Stored items
++++++++++++++++++++

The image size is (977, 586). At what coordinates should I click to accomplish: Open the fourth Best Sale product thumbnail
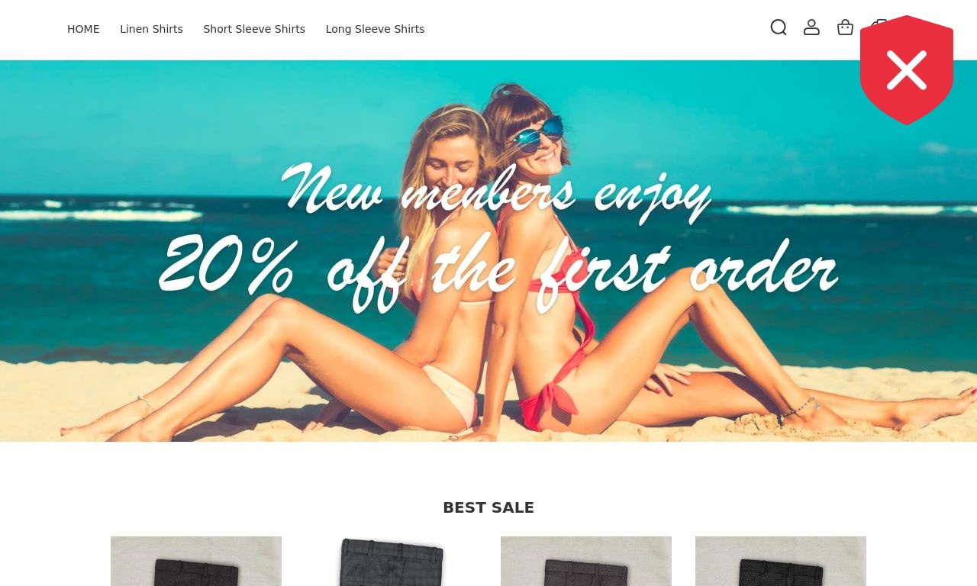(x=781, y=562)
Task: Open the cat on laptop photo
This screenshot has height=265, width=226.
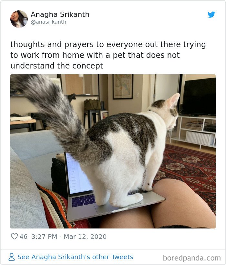Action: click(113, 151)
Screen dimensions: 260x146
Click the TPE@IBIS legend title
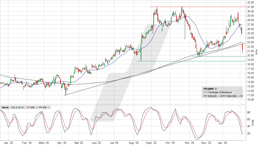pyautogui.click(x=209, y=88)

++++++++++++++++++++

- **Work to be completed**
The response should repeat every entry above exactly and include none of the pictures.

- **Output for this exercise**
The image size is (977, 586). At what coordinates should I click to accomplish: Open the fourth Best Sale product thumbnail
(x=781, y=562)
Task: Open the cat on laptop photo
This screenshot has height=265, width=226.
Action: click(113, 151)
Screen dimensions: 260x146
Click the TPE@IBIS legend title
pyautogui.click(x=209, y=88)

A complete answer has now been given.